The Korea Superconducting Tokamak Advanced Research (KSTAR), a superconducting fusion device, is key to the 2020 KSTAR Plasma Campaign.
Echoing the race for nuclear fusion seen in China and other countries across Europe, the KSTAR is built to recreate the sun’s fusion reactions on Earth. Basically, researchers will hold the power of the sun in the palm of their hands.
Until now, no other fusion device had been capable of maintaining temperatures of 100 million degrees or higher for 10 seconds or more. Think of Spider-Man 2; while fictional, it’s indicative of the difficulty in maintaining a plasma state in the fusion device at immense temperatures for long periods.
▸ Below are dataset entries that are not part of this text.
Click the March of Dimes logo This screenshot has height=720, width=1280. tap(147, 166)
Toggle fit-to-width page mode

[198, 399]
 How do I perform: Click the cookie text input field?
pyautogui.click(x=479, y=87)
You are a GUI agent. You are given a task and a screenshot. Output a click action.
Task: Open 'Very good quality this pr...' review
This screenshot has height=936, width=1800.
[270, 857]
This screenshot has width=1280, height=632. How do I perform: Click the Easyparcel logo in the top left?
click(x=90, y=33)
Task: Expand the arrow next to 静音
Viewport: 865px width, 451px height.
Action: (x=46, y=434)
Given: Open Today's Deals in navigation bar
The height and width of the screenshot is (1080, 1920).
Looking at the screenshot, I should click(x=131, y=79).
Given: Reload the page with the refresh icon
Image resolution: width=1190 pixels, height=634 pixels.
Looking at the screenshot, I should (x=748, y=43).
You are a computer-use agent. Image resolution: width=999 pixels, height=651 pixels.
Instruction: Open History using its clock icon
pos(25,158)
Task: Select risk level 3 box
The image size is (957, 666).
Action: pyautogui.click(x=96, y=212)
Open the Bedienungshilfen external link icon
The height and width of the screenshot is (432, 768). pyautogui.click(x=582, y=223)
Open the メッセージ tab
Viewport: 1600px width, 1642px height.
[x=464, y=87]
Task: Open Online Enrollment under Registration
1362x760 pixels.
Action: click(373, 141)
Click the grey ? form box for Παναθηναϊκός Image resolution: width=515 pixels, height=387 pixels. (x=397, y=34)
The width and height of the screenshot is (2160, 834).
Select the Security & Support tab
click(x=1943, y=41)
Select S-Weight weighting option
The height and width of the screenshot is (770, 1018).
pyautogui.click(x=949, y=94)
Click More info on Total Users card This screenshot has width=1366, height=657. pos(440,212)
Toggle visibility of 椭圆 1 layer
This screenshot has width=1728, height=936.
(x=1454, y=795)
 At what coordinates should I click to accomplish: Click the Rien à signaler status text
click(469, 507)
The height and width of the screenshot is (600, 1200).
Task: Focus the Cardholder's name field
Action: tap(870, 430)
As per Phys.org, Si-Woo Yoon, director of the KSTAR Research Center at the KFE explained:
The technologies required for long operations of 100 million plasma are the key to the realization of fusion energy, and the KSTAR’s success in maintaining the high-temperature plasma for 20 seconds will be an important turning point in the race for securing the technologies for the long high-performance plasma operation, a critical component of a commercial nuclear fusion reactor in the future.
Yong-Su Na, professor at the department of Nuclear Engineering, SNU, who has teamed with the KFE on the KSTAR plasma operation, added: ‘The success of the KSTAR experiment in the long, high-temperature operation by overcoming some drawbacks of the ITB modes brings us a step closer to the development of technologies for realisation of nuclear fusion energy.’
The KSTAR’s accomplishments and findings will be shared with the IAEA Fusion Energy Conference in May 2021, with a goal of 100 million degrees for 300 seconds by 2025.